The Claretian Community in Hong Kong saw their dreams come true when, on June 19, Father Mathew Vattamattam, the congregation’s superior general, blessed the community house in Shatin and celebrated Mass with members of the Claretian communities in Hong Kong and Macau, along with friends and associates.
The Claretian Missionaries have a rich mission history in mainland China beginning in the 1920s when the Holy See asked them to take on the administration of the South China Regional Seminary (which later to Hong Kong and was renamed the Holy Spirit Seminary). For various reasons, they could not take up this mission. 
However, from the early 1930s, the missionaries were involved in diverse ministries in China: with Catholic schools, a facility to train locals to care for the sick—known as the School for little doctors, a hospital, social assistance and sacramental ministry. 
But with the rise of the People’s Republic of China in 1949, the Clarietians were forced to flee with the last batch to leaving China on 1 November 1952. 
Many travelled to Hong Kong and continued with their language studies hoping to return to the missions—a hope which never materialised.
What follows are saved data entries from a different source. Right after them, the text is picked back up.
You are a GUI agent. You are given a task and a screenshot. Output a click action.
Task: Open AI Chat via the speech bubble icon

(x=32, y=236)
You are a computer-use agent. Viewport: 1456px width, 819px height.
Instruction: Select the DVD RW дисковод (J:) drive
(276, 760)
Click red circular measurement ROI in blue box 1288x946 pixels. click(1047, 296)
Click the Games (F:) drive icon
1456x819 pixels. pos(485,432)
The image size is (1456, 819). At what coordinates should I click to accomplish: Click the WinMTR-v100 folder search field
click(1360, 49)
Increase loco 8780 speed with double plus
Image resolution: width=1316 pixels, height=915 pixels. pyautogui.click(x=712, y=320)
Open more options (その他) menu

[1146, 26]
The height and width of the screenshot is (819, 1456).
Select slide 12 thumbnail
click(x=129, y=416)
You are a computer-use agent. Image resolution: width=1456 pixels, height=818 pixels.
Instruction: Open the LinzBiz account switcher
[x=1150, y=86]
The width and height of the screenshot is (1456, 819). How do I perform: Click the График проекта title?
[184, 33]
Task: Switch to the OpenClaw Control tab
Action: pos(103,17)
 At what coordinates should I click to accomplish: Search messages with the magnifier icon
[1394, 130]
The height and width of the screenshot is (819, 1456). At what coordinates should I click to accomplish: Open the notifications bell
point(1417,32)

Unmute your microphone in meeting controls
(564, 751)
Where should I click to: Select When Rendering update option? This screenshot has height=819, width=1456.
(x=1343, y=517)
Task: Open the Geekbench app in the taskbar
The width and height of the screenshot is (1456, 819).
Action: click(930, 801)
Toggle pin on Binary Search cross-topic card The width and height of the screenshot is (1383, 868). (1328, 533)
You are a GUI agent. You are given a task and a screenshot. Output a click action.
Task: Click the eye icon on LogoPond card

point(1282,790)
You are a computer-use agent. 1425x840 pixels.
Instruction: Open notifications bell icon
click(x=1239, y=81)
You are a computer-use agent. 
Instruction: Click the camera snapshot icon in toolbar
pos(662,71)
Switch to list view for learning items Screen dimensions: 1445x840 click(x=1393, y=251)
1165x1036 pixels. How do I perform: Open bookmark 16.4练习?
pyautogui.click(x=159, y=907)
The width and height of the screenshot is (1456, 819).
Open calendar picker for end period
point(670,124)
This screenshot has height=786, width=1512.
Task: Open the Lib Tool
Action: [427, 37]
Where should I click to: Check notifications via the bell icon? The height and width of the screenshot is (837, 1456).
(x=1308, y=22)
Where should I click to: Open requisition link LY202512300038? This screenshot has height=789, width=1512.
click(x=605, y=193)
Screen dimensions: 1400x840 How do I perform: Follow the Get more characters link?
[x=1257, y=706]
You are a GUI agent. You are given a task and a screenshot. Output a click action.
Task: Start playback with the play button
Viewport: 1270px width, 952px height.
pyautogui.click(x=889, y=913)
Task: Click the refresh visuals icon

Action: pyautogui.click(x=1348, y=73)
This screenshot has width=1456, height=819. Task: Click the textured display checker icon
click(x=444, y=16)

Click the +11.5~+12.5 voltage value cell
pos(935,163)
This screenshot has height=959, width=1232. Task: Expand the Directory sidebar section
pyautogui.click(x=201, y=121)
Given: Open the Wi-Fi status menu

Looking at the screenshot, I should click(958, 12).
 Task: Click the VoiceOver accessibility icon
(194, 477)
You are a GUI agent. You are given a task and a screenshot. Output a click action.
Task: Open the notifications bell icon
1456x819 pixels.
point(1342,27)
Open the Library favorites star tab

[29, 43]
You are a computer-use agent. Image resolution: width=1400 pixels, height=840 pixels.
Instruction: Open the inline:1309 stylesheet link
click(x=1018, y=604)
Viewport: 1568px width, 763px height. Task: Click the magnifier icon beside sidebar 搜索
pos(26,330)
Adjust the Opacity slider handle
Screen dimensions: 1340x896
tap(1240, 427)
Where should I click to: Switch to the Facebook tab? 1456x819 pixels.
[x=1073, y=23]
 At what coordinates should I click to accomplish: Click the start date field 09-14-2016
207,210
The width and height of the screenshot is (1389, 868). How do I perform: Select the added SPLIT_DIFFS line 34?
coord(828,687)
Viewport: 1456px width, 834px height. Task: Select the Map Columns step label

The missionaries returned to their own countries while some went to Japan and the Philippines.  
Years later, in 1994, the Claretians returned to East Asia and came to Taiwan with the objective of serving the Church in China again.  But the desire to serve the Chinese Church materialised with a missionary presence in Hong Kong and Macau. 
Since its establishment in Macau in 2006, the Claretian Publications and Pastoral Bible Foundation has made affordable Bible and biblical literature available for Chinese readers. Over 120,000 copies of the Chinese Daily Gospel were distributed in China in 2018. 
A new translation of the New Testament in Chinese has already been published and the Old Testament is nearing completion. 
The Claretians came to Hong Kong in 2007 and spent their initial years learning the Cantonese language at the Chinese University of Hong Kong. Later, they began serving in Macau and Hong Kong. 
Pastoral ministry in parishes provided the necessary base for reaching out to the poor and most needy on the Mainland—people affected with Hansen’s Disease (leprosy). During these years of visits and service to those on the peripheries, the greatest treasure the Lord has granted to the missionaries is a committed group of lay associates. 
A lay-movement, called Candle Light, is a charity organisation established in 2016 under the aegis of the Claretians in Hong Kong and Macau, and it takes care of the social welfare projects in China and rest of Asia. 
Many projects are already being handled by the group such as help for those affected by Hansen’s Disease in China, sponsoring the educational needs of over 200 poor children in Nepal, assisting several projects of the Claretians and the Franciscan Sisters of St. Elizabeth in the Philippines, while the formation of Claret Band—a music band is in the pipeline. 
The missionary congregation looks back over the past 12 years of Claretian presence in Hong Kong and Macau, with gratitude to the Lord for his providence and guidance, and they recall the humbling experiences where they were evangelised by the people whom they served.
In blessing the new Claretian House, Father Vattamattam reminded the gathering of their call to be “the light of world and salt of the earth,” noting that their mission takes shape in three ways: “through encounter with the risen Christ, through recognising one another as brothers and sisters and as a consequence, partiality or favouritism of Christ for the poor.” He also requested prayers for the missionaries. 
With gratitude. the Claretians hope that the new house in Hong Kong becomes a great impetus for all the missionary projects of the congregation in Hong Kong and Macau.